Records for finding items
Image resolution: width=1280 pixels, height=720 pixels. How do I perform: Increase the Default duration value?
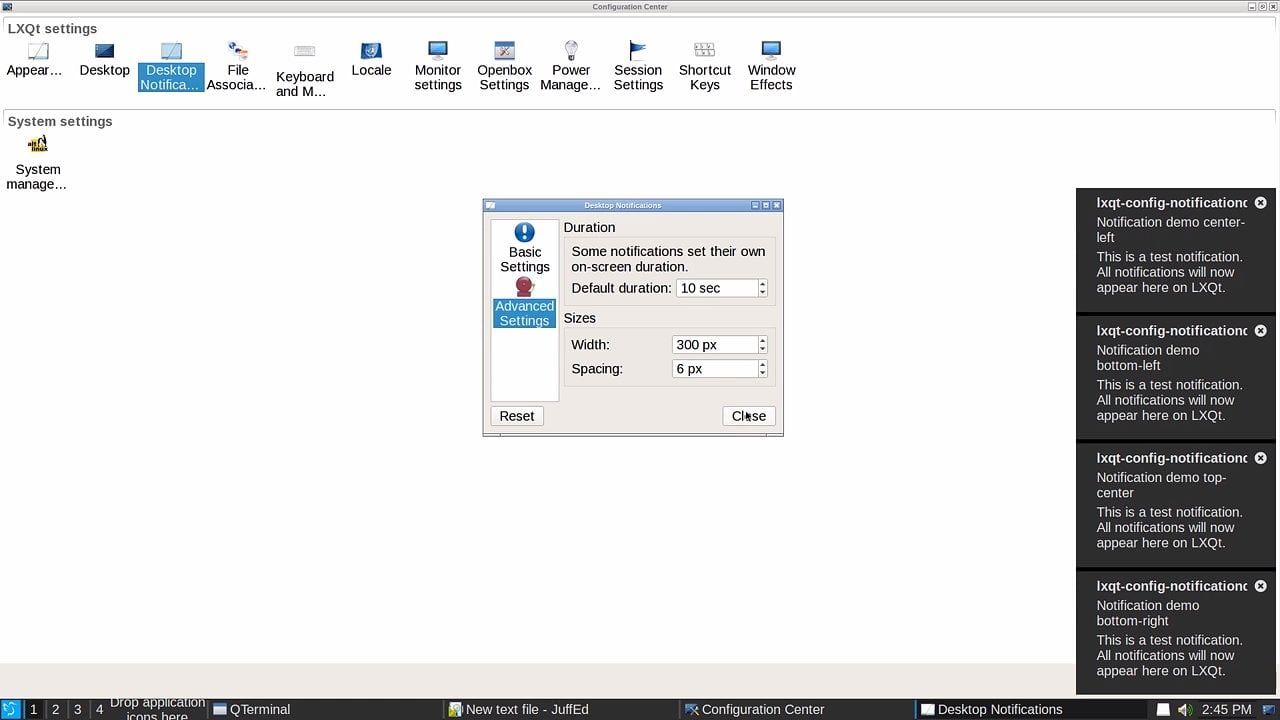(x=762, y=284)
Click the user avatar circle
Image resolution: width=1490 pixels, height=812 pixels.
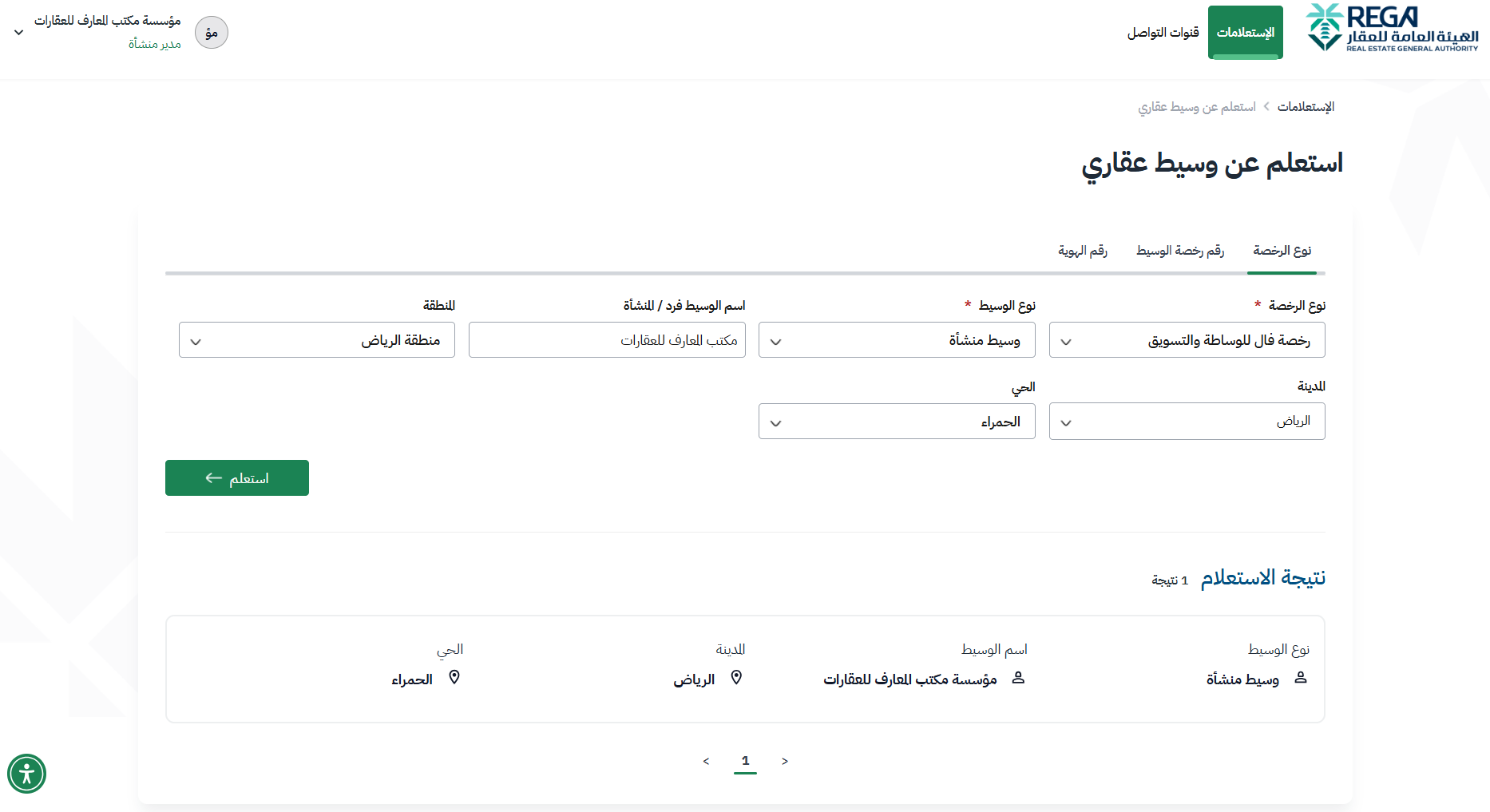pyautogui.click(x=212, y=33)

GIVEN TASK – Can you print every line of the records above word for word, leaving the pictures out of your answer?

REPLY –
Image resolution: width=1280 pixels, height=720 pixels. How do I perform: Increase the Default duration value?
(x=762, y=284)
Click the user avatar circle
Image resolution: width=1490 pixels, height=812 pixels.
pyautogui.click(x=212, y=33)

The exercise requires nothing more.